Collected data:
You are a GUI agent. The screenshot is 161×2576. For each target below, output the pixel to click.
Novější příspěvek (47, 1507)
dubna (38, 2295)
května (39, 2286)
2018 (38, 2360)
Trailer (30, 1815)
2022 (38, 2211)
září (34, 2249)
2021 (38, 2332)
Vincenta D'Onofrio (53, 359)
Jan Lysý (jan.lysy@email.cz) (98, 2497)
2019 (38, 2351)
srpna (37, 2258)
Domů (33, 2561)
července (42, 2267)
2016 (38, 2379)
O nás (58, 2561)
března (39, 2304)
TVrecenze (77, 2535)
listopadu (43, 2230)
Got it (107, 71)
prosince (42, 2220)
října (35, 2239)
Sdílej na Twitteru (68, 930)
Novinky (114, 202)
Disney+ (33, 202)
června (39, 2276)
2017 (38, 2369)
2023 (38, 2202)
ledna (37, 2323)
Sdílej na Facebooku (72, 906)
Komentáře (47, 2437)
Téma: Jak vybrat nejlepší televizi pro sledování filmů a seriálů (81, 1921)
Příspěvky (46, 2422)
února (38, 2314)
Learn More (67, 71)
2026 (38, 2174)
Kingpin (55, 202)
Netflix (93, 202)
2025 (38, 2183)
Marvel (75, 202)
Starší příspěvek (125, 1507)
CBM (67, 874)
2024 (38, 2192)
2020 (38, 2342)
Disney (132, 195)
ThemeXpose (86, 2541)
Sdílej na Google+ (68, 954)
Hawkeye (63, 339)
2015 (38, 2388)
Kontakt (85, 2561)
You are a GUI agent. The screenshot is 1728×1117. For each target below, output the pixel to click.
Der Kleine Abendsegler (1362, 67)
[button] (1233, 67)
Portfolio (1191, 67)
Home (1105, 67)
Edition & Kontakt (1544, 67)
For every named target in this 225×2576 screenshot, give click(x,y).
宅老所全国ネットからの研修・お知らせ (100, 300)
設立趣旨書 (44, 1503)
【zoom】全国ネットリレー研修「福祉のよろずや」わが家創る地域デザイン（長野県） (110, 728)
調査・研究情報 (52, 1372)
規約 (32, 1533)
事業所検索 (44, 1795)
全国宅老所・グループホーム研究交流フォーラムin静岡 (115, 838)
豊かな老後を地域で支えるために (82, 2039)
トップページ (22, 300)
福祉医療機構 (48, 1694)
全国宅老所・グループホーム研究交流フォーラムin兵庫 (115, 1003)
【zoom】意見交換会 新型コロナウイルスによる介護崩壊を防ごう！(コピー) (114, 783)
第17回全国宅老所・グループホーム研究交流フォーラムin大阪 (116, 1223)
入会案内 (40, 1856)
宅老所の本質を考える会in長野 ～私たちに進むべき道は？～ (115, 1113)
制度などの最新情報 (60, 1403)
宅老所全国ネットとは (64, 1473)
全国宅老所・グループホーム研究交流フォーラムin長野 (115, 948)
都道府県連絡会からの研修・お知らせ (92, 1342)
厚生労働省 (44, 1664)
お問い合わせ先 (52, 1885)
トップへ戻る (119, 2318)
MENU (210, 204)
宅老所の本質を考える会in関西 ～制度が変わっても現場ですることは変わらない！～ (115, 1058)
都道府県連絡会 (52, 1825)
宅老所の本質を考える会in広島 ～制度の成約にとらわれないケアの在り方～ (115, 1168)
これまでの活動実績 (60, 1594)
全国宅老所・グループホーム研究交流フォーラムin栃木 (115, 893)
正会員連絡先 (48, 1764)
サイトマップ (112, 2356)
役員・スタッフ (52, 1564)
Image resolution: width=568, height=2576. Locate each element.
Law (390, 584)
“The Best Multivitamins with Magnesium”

* Problem to work on *
Your task is to retype all of the records exactly.

* Solved exercise *
You are a GUI agent. The screenshot is 161×2576. For each target below, output the pixel to click.
Novější příspěvek (47, 1507)
dubna (38, 2295)
května (39, 2286)
2018 (38, 2360)
Trailer (30, 1815)
2022 (38, 2211)
září (34, 2249)
2021 (38, 2332)
Vincenta D'Onofrio (53, 359)
Jan Lysý (jan.lysy@email.cz) (98, 2497)
2019 (38, 2351)
srpna (37, 2258)
Domů (33, 2561)
července (42, 2267)
2016 (38, 2379)
O nás (58, 2561)
března (39, 2304)
TVrecenze (77, 2535)
listopadu (43, 2230)
Got it (107, 71)
prosince (42, 2220)
října (35, 2239)
Sdílej na Twitteru (68, 930)
Novinky (114, 202)
Disney+ (33, 202)
června (39, 2276)
2017 (38, 2369)
2023 (38, 2202)
ledna (37, 2323)
Sdílej na Facebooku (72, 906)
Komentáře (47, 2437)
Téma: Jak vybrat nejlepší televizi pro sledování filmů a seriálů (81, 1921)
Příspěvky (46, 2422)
února (38, 2314)
Learn More (67, 71)
2026 (38, 2174)
Kingpin (55, 202)
Netflix (93, 202)
2025 (38, 2183)
Marvel (75, 202)
Starší příspěvek (125, 1507)
CBM (67, 874)
2024 (38, 2192)
2020 (38, 2342)
Disney (132, 195)
ThemeXpose (86, 2541)
Sdílej na Google+ (68, 954)
Hawkeye (63, 339)
2015 (38, 2388)
Kontakt (85, 2561)
You are a GUI agent. The screenshot is 1728×1117. For each target below, output the pixel to click.
Der Kleine Abendsegler (1362, 67)
[button] (1233, 67)
Portfolio (1191, 67)
Home (1105, 67)
Edition & Kontakt (1544, 67)
For every named target in this 225×2576 screenshot, give click(x,y).
宅老所全国ネットからの研修・お知らせ (100, 300)
設立趣旨書 (44, 1503)
【zoom】全国ネットリレー研修「福祉のよろずや」わが家創る地域デザイン（長野県） (110, 728)
調査・研究情報 (52, 1372)
規約 (32, 1533)
事業所検索 (44, 1795)
全国宅老所・グループホーム研究交流フォーラムin静岡 (115, 838)
豊かな老後を地域で支えるために (82, 2039)
トップページ (22, 300)
福祉医療機構 (48, 1694)
全国宅老所・グループホーム研究交流フォーラムin兵庫 (115, 1003)
【zoom】意見交換会 新型コロナウイルスによる介護崩壊を防ごう！(コピー) (114, 783)
第17回全国宅老所・グループホーム研究交流フォーラムin大阪 (116, 1223)
入会案内 (40, 1856)
宅老所の本質を考える会in長野 ～私たちに進むべき道は？～ (115, 1113)
制度などの最新情報 (60, 1403)
宅老所全国ネットとは (64, 1473)
全国宅老所・グループホーム研究交流フォーラムin長野 (115, 948)
都道府県連絡会からの研修・お知らせ (92, 1342)
厚生労働省 (44, 1664)
お問い合わせ先 (52, 1885)
トップへ戻る (119, 2318)
MENU (210, 204)
宅老所の本質を考える会in関西 ～制度が変わっても現場ですることは変わらない！～ (115, 1058)
都道府県連絡会 (52, 1825)
宅老所の本質を考える会in広島 ～制度の成約にとらわれないケアの在り方～ (115, 1168)
これまでの活動実績 (60, 1594)
全国宅老所・グループホーム研究交流フォーラムin栃木 (115, 893)
正会員連絡先 (48, 1764)
サイトマップ (112, 2356)
役員・スタッフ (52, 1564)
Image resolution: width=568, height=2576. Locate each element.
Law (390, 584)
“The Best Multivitamins with Magnesium”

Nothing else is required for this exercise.